Data items:
=-=-=-=-=
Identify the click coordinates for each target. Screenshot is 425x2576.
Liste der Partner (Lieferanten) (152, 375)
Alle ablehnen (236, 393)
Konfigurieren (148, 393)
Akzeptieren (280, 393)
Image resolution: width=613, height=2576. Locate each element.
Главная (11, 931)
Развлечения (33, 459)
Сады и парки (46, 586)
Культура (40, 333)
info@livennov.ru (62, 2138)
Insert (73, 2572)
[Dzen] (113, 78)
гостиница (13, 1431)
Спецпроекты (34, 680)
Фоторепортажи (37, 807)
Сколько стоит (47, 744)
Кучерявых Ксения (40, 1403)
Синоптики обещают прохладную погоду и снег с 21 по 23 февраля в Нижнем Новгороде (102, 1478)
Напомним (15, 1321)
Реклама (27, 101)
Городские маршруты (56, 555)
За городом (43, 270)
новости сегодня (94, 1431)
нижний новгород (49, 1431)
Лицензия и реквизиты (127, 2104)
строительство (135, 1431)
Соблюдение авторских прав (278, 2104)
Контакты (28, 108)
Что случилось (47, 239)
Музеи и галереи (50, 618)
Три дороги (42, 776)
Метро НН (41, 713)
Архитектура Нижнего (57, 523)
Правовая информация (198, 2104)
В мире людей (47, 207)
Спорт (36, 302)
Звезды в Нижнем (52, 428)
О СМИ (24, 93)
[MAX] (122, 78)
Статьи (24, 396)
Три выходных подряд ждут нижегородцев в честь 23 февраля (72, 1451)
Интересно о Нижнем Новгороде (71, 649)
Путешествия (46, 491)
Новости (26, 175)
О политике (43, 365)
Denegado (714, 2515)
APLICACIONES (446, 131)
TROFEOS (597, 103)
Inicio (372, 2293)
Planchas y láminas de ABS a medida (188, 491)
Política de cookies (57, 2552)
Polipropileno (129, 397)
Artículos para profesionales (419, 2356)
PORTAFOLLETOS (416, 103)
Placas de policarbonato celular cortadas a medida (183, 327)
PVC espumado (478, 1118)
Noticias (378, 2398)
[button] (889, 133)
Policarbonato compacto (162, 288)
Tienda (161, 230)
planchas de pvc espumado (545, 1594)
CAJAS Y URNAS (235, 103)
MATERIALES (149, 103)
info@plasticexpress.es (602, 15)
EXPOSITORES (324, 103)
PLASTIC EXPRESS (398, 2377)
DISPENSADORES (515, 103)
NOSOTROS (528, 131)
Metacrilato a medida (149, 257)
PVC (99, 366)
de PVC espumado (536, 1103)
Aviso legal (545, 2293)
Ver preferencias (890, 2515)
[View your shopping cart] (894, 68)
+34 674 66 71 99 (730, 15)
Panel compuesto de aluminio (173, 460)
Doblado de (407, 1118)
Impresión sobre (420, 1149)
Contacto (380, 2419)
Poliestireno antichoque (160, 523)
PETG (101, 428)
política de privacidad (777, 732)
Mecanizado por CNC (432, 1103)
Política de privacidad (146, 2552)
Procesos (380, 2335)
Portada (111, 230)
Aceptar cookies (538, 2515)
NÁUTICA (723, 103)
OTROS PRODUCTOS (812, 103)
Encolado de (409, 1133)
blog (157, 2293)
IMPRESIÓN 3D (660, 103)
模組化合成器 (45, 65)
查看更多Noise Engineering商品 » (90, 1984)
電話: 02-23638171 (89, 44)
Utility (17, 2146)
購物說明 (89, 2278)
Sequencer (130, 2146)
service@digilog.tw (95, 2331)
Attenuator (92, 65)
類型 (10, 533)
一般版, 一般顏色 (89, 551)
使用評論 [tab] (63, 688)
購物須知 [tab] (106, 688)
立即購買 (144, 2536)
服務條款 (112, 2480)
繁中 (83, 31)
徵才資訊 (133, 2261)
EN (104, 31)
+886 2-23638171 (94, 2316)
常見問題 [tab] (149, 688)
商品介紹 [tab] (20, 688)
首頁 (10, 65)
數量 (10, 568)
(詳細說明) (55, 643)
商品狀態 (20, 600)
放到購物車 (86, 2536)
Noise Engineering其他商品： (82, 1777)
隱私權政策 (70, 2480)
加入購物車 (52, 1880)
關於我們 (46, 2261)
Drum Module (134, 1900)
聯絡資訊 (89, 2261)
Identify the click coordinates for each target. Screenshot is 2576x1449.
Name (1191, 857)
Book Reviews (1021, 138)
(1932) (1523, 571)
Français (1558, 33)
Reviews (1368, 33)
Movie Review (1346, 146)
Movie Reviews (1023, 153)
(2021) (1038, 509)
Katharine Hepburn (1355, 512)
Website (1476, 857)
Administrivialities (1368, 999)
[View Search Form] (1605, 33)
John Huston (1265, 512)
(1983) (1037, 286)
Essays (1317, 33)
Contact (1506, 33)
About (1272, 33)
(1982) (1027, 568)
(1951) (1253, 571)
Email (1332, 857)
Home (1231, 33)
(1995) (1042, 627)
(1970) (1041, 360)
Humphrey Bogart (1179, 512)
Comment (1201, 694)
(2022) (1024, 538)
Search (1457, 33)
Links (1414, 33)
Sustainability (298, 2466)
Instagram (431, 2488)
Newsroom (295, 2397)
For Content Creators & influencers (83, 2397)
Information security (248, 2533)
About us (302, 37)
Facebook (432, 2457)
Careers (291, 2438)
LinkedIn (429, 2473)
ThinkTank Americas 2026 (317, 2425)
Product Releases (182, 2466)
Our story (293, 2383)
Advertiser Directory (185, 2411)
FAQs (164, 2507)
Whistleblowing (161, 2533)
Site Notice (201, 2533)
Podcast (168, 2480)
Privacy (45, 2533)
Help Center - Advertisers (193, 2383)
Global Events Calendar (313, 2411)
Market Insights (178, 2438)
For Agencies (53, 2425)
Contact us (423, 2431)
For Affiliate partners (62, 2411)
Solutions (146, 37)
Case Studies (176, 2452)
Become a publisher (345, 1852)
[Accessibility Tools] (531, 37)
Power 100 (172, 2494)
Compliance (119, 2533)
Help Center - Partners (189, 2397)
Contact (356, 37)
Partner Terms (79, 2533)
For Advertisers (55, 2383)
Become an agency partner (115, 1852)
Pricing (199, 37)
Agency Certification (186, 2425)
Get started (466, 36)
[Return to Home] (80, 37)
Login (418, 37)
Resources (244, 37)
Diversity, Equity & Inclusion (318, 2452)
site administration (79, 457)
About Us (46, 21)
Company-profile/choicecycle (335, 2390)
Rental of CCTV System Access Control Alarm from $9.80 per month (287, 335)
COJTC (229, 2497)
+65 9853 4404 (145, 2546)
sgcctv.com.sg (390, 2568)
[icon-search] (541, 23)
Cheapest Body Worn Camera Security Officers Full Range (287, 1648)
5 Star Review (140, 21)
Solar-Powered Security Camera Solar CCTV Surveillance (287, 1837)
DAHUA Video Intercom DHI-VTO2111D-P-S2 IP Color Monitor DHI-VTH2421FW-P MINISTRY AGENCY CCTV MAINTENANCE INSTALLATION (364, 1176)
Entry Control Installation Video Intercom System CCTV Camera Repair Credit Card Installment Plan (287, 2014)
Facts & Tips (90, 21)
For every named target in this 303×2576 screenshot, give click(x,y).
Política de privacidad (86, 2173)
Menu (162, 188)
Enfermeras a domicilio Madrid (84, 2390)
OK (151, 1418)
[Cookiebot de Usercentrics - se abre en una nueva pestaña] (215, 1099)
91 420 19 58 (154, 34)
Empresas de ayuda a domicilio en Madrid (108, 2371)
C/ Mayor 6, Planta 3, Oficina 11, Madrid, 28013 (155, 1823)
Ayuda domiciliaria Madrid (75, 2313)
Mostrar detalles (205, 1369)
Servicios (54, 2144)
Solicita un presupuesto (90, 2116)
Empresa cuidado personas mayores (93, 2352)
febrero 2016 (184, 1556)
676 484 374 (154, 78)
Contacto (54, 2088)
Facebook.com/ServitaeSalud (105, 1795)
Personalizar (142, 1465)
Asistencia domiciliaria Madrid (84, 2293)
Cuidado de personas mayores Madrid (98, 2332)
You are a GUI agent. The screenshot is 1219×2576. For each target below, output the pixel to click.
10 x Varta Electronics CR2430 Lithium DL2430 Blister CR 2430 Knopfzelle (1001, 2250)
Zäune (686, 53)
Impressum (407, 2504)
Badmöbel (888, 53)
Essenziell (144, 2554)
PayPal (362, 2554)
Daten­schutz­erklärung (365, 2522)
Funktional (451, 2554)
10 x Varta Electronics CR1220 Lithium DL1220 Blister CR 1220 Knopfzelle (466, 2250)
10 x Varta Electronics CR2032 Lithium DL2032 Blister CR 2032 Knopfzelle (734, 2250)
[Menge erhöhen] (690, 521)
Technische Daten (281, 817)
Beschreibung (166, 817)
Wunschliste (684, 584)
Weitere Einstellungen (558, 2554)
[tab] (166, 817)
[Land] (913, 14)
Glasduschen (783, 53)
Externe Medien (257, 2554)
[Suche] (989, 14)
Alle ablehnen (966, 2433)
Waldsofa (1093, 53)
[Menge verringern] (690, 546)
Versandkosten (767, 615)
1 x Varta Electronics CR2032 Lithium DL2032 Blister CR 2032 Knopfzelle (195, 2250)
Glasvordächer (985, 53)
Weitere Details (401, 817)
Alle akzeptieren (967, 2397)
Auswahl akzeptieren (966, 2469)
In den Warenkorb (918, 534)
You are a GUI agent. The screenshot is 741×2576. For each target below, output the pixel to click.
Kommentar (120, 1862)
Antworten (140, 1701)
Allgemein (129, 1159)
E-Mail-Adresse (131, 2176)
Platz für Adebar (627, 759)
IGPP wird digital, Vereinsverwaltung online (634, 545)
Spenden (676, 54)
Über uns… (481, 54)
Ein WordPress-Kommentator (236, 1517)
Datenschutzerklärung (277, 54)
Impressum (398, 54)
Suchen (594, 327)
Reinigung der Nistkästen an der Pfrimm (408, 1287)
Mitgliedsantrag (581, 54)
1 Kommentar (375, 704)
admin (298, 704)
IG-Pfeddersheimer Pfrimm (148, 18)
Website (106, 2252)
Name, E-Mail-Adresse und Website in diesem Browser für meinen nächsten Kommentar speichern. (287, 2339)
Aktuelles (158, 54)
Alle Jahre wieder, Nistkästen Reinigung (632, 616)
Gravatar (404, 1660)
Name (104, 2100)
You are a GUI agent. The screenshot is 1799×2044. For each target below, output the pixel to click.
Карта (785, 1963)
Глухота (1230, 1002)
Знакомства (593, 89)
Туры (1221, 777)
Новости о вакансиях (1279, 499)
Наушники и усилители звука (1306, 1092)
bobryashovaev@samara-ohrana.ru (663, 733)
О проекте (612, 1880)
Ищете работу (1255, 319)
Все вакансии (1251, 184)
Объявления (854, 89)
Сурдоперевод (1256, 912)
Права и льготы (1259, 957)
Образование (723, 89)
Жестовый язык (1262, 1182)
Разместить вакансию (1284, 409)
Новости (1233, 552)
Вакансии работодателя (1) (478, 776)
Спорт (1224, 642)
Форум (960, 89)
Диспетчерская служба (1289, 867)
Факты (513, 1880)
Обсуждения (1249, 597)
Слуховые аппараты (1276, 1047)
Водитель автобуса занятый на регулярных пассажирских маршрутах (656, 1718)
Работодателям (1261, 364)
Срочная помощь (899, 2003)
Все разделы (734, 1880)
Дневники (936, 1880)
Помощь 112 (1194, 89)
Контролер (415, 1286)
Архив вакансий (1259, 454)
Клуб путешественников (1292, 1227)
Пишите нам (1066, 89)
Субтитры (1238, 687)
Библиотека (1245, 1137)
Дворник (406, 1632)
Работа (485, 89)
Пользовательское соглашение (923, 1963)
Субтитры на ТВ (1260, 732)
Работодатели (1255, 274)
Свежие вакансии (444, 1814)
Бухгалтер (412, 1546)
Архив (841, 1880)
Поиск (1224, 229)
=-=-=-=-=
_Exercise aim_.
In restating the data, begin at its first line, reproduce each line word for word, and conclude with the line that contains "Реклама (27, 101)".

_Response_.
Identify the click coordinates for each target. Screenshot is 425x2576.
Liste der Partner (Lieferanten) (152, 375)
Alle ablehnen (236, 393)
Konfigurieren (148, 393)
Akzeptieren (280, 393)
Image resolution: width=613, height=2576. Locate each element.
Главная (11, 931)
Развлечения (33, 459)
Сады и парки (46, 586)
Культура (40, 333)
info@livennov.ru (62, 2138)
Insert (73, 2572)
[Dzen] (113, 78)
гостиница (13, 1431)
Спецпроекты (34, 680)
Фоторепортажи (37, 807)
Сколько стоит (47, 744)
Кучерявых Ксения (40, 1403)
Синоптики обещают прохладную погоду и снег с 21 по 23 февраля в Нижнем Новгороде (102, 1478)
Напомним (15, 1321)
Реклама (27, 101)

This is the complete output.